Schengen Grenze Bayern Tirol - Photo by BlueMars

(PARIS) - President Francois Hollande said Monday France would take in 24,000 refugees over the next two years and warned that without a united EU policy to share the burden of migrants, the borderless Schengen system would collapse.

Hollande also offered to host an international conference on Europe's worst refugee crisis since World War II.

The president said the European Commission was preparing to unveil a proposal for mandatory quotas for EU states to relocate 120,000 refugees, "which for France will represent 24,000 people. We will do it."

Speaking at his bi-annual press conference, Hollande warned that without a properly functioning EU mechanism to share migrants among member states, the borderless Schengen zone risked collapse.

"If there is not a united policy, this mechanism will not work, it will collapse, and it will lead to a considerable influx and undoubtedly the end of Schengen (and) the return of national borders," he told reporters in Paris.

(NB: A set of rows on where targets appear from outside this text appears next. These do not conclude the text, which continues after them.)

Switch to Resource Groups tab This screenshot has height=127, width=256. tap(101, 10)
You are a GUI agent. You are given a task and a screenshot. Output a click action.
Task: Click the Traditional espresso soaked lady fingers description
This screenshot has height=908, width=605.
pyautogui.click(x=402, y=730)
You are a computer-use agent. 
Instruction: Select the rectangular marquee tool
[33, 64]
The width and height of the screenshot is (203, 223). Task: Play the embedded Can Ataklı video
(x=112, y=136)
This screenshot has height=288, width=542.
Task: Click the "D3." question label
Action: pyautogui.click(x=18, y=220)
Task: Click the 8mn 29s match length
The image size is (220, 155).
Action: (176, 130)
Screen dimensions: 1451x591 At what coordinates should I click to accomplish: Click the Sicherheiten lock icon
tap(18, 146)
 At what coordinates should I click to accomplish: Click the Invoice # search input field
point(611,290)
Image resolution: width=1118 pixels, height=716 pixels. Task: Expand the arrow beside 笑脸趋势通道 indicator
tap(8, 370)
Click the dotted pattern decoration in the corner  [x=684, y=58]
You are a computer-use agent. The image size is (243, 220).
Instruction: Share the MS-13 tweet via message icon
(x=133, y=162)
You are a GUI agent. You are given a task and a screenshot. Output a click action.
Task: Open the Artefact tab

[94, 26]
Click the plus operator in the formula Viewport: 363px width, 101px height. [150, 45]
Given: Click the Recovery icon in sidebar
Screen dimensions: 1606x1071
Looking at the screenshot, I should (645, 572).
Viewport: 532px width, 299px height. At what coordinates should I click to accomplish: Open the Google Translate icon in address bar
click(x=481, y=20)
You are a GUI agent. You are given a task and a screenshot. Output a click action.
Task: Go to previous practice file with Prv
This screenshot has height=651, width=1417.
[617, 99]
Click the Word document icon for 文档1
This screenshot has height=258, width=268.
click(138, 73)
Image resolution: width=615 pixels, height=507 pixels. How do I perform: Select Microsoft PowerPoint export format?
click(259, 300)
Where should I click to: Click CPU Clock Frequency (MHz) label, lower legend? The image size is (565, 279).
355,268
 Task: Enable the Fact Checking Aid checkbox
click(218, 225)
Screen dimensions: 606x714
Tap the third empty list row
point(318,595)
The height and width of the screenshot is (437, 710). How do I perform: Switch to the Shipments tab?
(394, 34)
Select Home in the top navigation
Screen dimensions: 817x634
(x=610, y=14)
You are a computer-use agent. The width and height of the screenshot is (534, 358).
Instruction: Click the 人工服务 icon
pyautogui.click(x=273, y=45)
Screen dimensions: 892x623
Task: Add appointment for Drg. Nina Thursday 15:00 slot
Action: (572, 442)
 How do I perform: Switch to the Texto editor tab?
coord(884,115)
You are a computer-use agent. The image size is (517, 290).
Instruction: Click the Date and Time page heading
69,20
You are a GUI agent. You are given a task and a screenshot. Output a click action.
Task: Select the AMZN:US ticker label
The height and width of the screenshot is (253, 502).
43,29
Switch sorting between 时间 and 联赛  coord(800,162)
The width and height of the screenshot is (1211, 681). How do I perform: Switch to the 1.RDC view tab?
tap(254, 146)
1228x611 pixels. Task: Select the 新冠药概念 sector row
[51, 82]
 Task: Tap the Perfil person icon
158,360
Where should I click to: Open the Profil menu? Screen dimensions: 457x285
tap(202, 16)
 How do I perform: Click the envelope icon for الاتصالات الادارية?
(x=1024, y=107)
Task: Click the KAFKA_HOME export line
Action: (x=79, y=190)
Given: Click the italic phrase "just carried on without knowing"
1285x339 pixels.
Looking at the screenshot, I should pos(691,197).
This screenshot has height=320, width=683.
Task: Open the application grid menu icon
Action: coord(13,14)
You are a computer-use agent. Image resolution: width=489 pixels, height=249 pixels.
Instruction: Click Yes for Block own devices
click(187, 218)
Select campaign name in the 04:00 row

Hollande said he wanted a "binding and permanent" system to share migrants between EU nations.

For this system to be effective there would need to be centres where migrants could be registered and their rights to asylum checked as well as greater co-operation with their countries of origin, he said.

"The issue of refugees and displaced people is first and foremost an issue that affects southern countries... It affects Africa, the Middle East but also other continents including Asia," the president said.

"We will propose to host an international conference on refugees in Paris."

European Commission chief Jean-Claude Juncker will unveil the proposals for mandatory quotas on Wednesday.

A European source said on Monday that Germany would take more than 31,400 refugees to relieve the burden on Greece, Italy and Hungary.

"Since the beginning of the year, 350,000 people have crossed the Mediterranean to reach Europe," Hollande told reporters.

"It's a tragic and serious crisis. It can be brought under control and it will be."